In effect, Pollock himself uses the following argument against a Kyburg-style treatment of the Lottery Paradox on which a subject is justified in believing of each ticket that it will lose: If the subject was justified in believing of each ticket that it will lose, then she could reason to the conclusion that no matter what the price, she should not buy a lottery ticket.Footnote 42 But it clearly is rational to buy a lottery ticket. The problem is that Pollock’s own account has the same consequence for non-standard lotteries. In such lotteries, a subject is justified in believing of each ticket that it will lose. Then, if she is offered the possibility of buying a ticket, she can reason to the conclusion that she should not buy the ticket no matter what the price. But surely it is just as rational to buy a ticket for a standard lottery for a certain price as it is to buy a ticket for an independent lottery for that price, provided that the chances of both tickets winning are the same! Moreover, the fact that the subject is justified in believing that no ticket will win is in itself extremely implausible, given that there is a very high chance that at least one ticket will win. In particular, situations in which a subject knows that a proposition p is extremely likely to be false tend to elicit defeat-intuitions: should not the subject’s knowledge that it is extremely likely that at least one ticket will win defeat her justification for believing that no ticket will win? Hence, the additional worry is that the resulting picture cannot take into account intuitions about defeat after all.

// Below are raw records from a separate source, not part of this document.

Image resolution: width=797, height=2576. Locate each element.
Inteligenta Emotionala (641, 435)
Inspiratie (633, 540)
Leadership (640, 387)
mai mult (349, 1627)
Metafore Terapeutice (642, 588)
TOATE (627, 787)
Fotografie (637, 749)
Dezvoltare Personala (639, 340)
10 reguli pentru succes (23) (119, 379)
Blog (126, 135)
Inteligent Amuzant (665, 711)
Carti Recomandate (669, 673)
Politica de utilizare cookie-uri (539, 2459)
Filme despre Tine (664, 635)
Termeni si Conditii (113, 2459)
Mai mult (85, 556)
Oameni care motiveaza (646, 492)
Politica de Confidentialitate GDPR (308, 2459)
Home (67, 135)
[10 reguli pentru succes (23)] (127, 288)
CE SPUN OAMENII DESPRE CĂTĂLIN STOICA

The peculiarity of distinguishing between standard and independent lotteries is made most pressing when we consider the fact that one and the same ticket can be part of both a standard and an independent lottery. In effect, this was true of the non-standard lottery described. Each ticket #i was part of a standard lottery, winning the non-standard lottery just in case it won the standard lottery. What should the structuralist wedded to WLP say about such cases? Presumably, when considering ticket #1, for instance, as part of the standard lottery, a subject is not justified in believing that it will lose. But by the above account, is not she justified in believing that it will lose when she considers it as part of the non-standard lottery, even if the ticket loses the non-standard lottery just in case it loses the standard lottery? This seems absurd.

9 Conclusions

I began with some widely accepted and at first sight intuitive ideas about well-founded or doxastically justified belief. The basic thought was that for a belief to be justified, it must be based on adequate, undefeated reasons. I sketched a formal framework within which this basic structuralist insight could be made more precise. I looked at two approaches to computing degrees of justification within this framework. I argued that a probabilistic approach is difficult to reconcile with the basic tenets of a structuralist way of thinking. I then looked at the alternative, non-probabilistic approach committed to the WLP and justification closure. I argued that a view based on WLP must give a sceptical treatment of the Lottery Paradox, a treatment on which a subject is not justified in believing of any of the individual tickets in the lottery that it will lose. The problem is that either this treatment of the Lottery Paradox overgeneralises into a widespread scepticism about justification, or else unmotivated, epistemically spurious distinctions have to be drawn between different types of lotteries. All this casts severe doubt on the ability of the non-probabilistic structuralist framework sketched to provide a theory of doxastic justification. Given that both probabilistic and non-probabilistic varieties of structuralism appear to be untenable, this gives at least some reason to question the coherence of the very idea of well-founded belief, and of the role that the resulting notion of doxastic justification ought to play in epistemology. To say the very least, the burden is on those interested in the idea of well-founded belief to develop a viable theory.